CD69+GL7+ subsets of CD4+ T cells have characteristics of resident memory T cells. (A) Flow cytometry of single cell suspensions from LL collected at 10, 14 and 35dpi. Representative plots of Ki67 staining in GL7⁺ or GL7⁻ of CD69⁺CD11a⁺ CD4⁺ T cells in LL. Mean +/− standard deviation of percent of parent, n = 5 to 6 per dpi, two independent experiments. LL of Sp19F experienced mice collected at 6, 18 and 24 wpi. (B) Representative flow cytometry plots of GL7 staining, n = 4 to 6 per group, two independent experiments. (C) Quantification of percent of GL7⁺ o of CD69⁺CD11a⁺ CD4⁺ T cells in LL, error bars are SEM, ordinary one-way ANOVA with Tukey multiple comparisons test. Mice infected intratracheally to the LL with SP19F, killed Klebsiella pneumoniae or Influenza A/PR8 on day 0 and 7 and rested until day 40. LL collected for flow cytometry. (D) Representative flow cytometry plots of GL7 staining, n = 6 per group, two independent experiments. (E) , Quantification of percent of T_RM cells of CD4⁺ T cells (right) and percent of GL7⁺ in CD4⁺ T_RM cells in LL of each infection model, error bars are SEM, ordinary one-way ANOVA with Tukey multiple comparisons test, *p = 0.0464, ****p < 0.0001. LL from Sp19 experienced mice processed with manual digestion method after anti-ARTC2 nanobody Intravenous injection for 30min. (F) Quantification of percent of T_RH and T_RM cells of parent (CD44⁺CD4⁺ T cells), error bars are SEM, paired T-test, ****p < 0.0001. (G) Representative flow cytometry plots of of T_RH and T_RM cells (right) and GL7 staining (left) of parent population, n = 6, two independent experiments. (H) Quantification of percent of GL7⁺ percent of parent (T_RM or T_RH), error bars are SEM, paired T-test, **p = 0.0015.

GL7 ligand can be expressed on T_FH cells in germinal centers^28,30. A subset of lung-resident cells with T_FH-like biology, T resident helper⁷ cells, arises in the lungs of mice recovered from influenza infection^17,18. Influenza infections as well as Klebsiella pneumoniae preparations elicit tertiary lymphoid structures in the lungs^34–36, which are not observed after recovery from pneumococcus^10,11. Although the numbers of CD4+ TRM cells varied across microbial challenges, CD69⁺GL7⁺ memory CD4⁺ cells were identified in all settings and at similar proportions (Figs. 4C and 4D).

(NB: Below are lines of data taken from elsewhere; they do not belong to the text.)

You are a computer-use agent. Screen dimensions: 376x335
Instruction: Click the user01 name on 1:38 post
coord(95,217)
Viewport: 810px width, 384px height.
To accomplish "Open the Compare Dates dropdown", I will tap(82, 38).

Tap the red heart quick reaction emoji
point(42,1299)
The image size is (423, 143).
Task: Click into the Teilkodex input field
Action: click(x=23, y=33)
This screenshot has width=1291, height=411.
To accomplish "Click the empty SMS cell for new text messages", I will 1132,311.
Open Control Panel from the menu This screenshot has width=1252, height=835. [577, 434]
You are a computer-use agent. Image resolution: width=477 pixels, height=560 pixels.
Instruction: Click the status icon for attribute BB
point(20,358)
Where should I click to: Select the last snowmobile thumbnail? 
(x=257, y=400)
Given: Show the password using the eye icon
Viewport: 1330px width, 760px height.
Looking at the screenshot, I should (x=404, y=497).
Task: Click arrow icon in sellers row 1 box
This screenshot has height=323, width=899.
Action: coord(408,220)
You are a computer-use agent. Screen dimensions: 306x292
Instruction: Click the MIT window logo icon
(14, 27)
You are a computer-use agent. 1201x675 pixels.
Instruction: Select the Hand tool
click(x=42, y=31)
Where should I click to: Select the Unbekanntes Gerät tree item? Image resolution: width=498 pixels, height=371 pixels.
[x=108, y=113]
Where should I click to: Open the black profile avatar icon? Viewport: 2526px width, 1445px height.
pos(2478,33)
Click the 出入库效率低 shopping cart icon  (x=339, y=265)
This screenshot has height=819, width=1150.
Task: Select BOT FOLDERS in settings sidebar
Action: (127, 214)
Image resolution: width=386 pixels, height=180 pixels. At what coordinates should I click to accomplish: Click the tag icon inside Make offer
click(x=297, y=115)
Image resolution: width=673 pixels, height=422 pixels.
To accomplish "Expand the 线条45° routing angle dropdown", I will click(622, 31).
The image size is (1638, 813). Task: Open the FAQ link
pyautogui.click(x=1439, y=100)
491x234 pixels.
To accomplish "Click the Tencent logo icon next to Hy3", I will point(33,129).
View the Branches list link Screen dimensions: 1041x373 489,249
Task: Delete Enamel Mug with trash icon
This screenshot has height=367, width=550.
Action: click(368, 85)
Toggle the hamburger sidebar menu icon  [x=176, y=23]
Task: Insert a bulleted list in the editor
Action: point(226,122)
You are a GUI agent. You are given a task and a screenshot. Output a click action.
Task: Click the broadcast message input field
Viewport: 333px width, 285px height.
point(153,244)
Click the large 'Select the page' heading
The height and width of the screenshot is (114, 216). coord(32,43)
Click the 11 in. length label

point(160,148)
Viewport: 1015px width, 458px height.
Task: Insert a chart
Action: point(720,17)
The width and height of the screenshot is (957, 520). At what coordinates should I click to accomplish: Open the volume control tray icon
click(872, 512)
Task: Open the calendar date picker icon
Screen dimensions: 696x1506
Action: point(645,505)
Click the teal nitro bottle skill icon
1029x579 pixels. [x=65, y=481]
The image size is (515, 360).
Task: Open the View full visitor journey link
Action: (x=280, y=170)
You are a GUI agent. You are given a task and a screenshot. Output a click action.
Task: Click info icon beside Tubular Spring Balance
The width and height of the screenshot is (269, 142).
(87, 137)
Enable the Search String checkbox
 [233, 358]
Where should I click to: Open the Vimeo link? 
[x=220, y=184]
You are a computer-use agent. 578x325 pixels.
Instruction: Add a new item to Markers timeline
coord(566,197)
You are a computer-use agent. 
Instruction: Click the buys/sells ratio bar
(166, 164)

To evaluate if the GL7⁺ T_RM cells in lungs recovered from pneumococcus resemble T_RH cells that have been described after influenza, we evaluated the expression of T_RH-associated markers^17,18. Using a mechanical digestion method reported to conserve T_RH cell recovery from the lungs^17,18, we observed very few PSGL1^lowFR4^high T_RH cells (Fig. 3G, Supplementary Fig. 5A). GL7 ⁺ cells were found among the PSGL1^high-FR4^low T_RM cells, not the PSGL1^lowFR4^high T_RH cells (Figs. 3H and 3J, Supplementary Fig. 5A). Furthermore, BCL6⁺ and CXCR5⁺ cells were rare among the memory CD4⁺ T cells in lungs from mice recovered from pneumococcus, and when found these cells tended to be GL7⁻ (Supplementary Fig. 5B). We conclude that GL7⁺ T_RM cells are distinct from follicular-like lung T_RH cells.

Fig. 4.

GL7⁺ T_RM cells secrete similar cytokines reflective of their transcription factor profiles. Intracellular cytokine staining (ICS) of lung (Intravenous injection CD45.2⁻) CD4⁺T_RM cells stimulated ex vivo with PMA/Ionomycin in presence of golgi plug and golgi block. (A) Representative plot of IL-17A (right) and quantification of frequency of IL-17A⁺ cells (left) in parent population (GL7⁺ or GL7⁻ CD4⁺T_RM cells). (B) Representative plot of IFN-γ (right) and quantification of frequency of IFN-γ⁺ cells (left) in parent population (GL7⁺ or GL7⁻ CD4⁺T_RMcells). (C) Representative plots of IL-5/IL-13 (right) and quantification of percent of IL-13⁺ and/or IL-5⁺ cells in parent population (GL7⁺ or GL7⁻ CD4⁺T_RM cells). Paired t test, ***p = 0.0002, ****p < 0.0001. n = 13, two independent experiments.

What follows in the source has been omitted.